ASSIGNMENT
Among the entries that follow, locate the line with "813x491 pixels." and the line with "the 组织 dropdown". Output those lines and all lines in between, exactly, minus the pictures.

INFORMATION PROVIDED
- - -

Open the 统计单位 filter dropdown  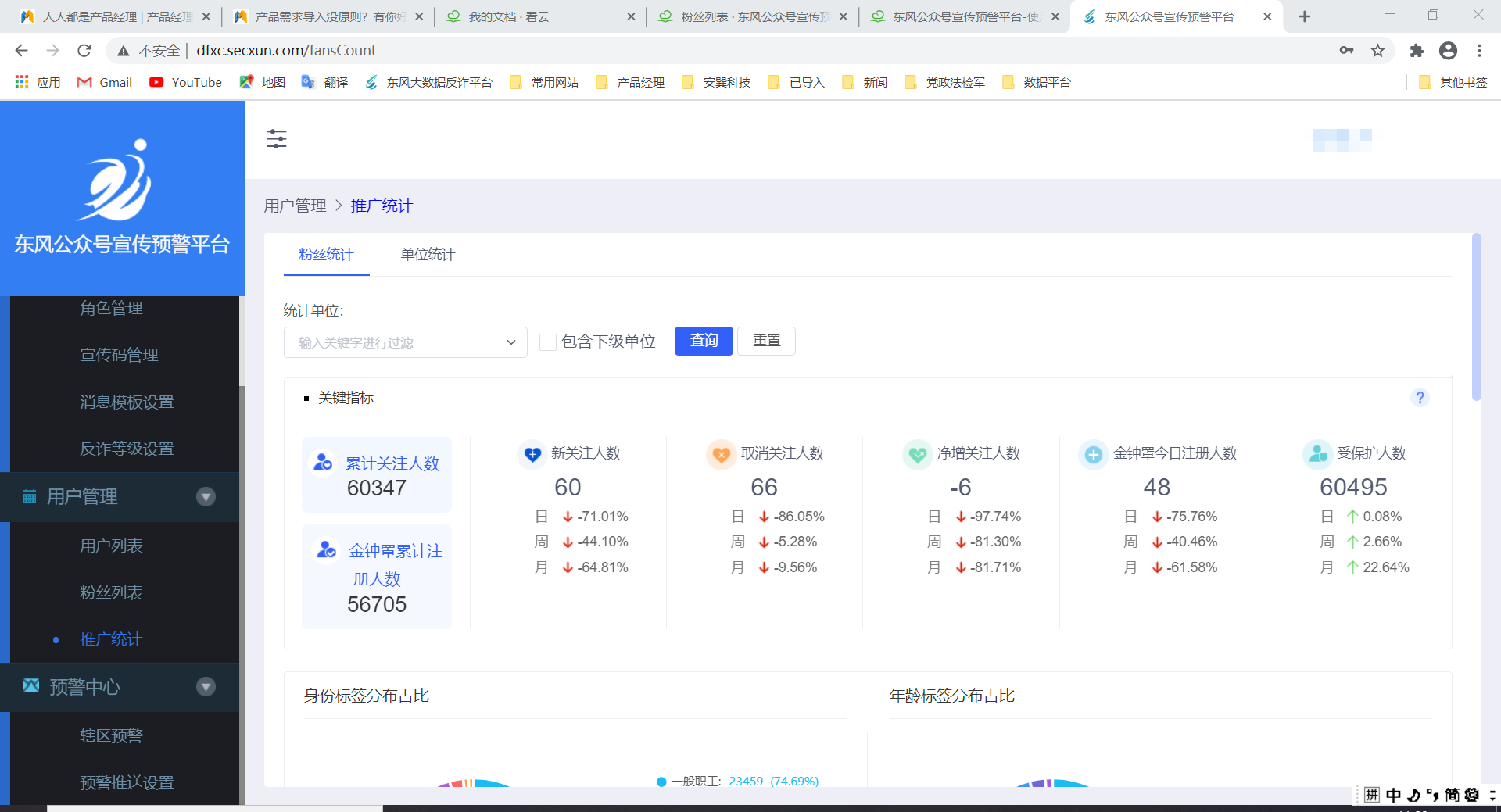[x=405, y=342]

- - -

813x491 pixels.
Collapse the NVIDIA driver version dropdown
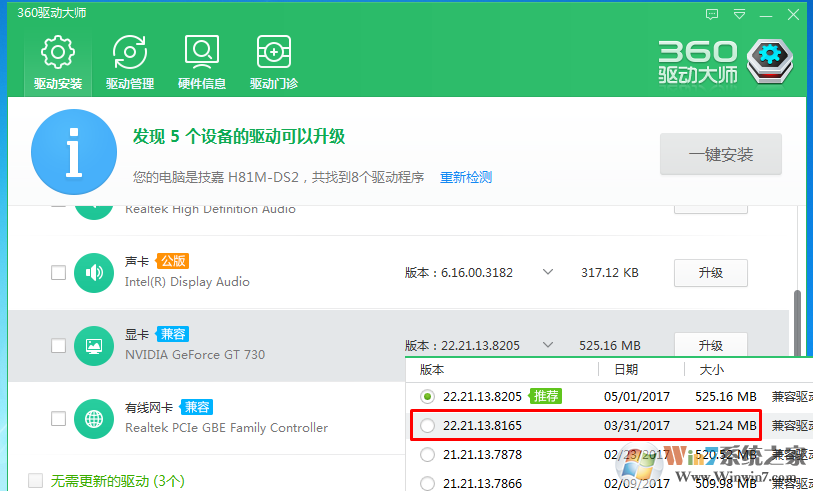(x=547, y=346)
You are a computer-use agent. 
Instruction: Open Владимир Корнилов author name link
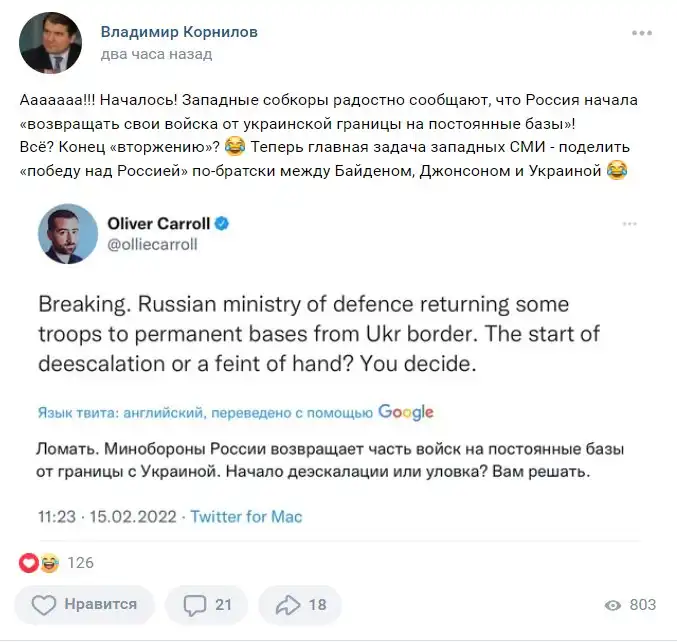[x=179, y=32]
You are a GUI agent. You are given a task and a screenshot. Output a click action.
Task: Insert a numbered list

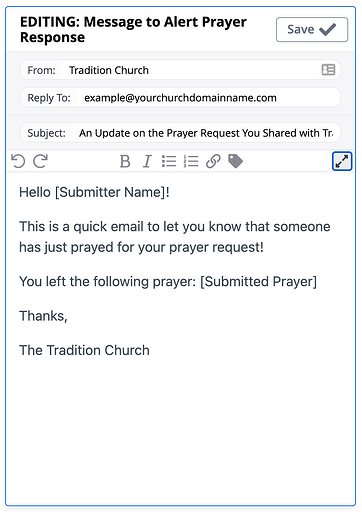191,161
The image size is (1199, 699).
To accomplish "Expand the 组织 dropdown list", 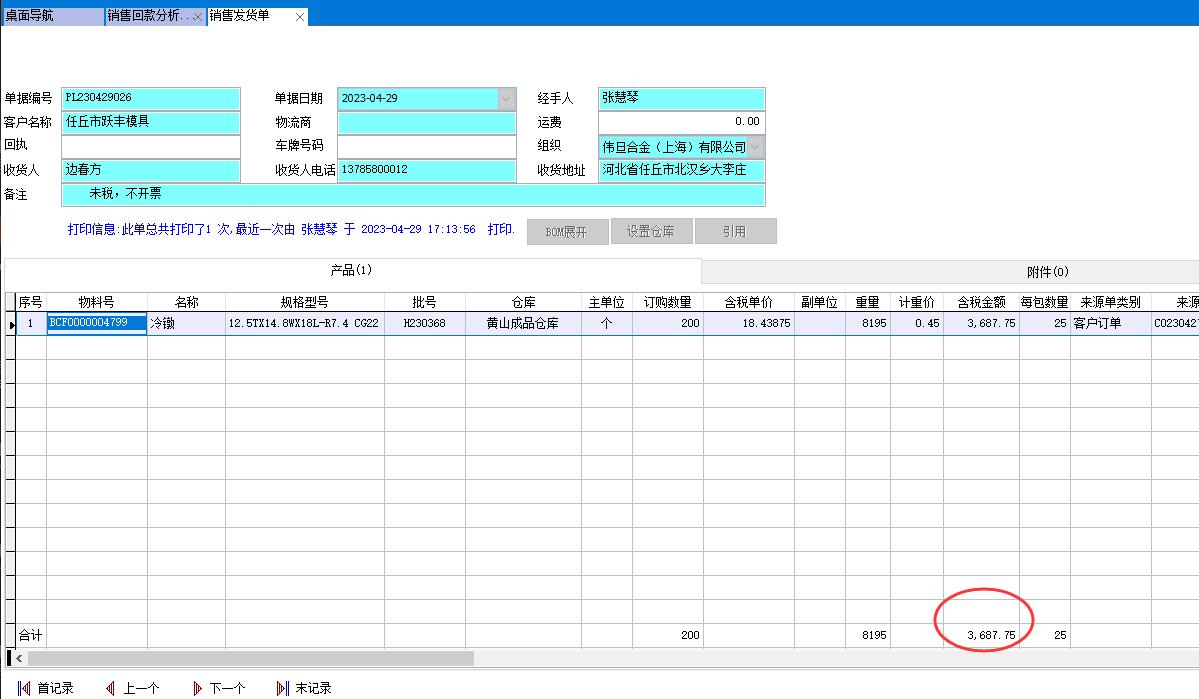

- - -

OUTPUT OF THE TASK
813x491 pixels.
Collapse the NVIDIA driver version dropdown
(x=547, y=346)
You are a computer-use agent. 
Instruction: Open Владимир Корнилов author name link
[x=179, y=32]
You are a GUI agent. You are given a task and a screenshot. Output a click action.
Task: Insert a numbered list

191,161
The image size is (1199, 699).
To accomplish "Expand the 组织 dropdown list", 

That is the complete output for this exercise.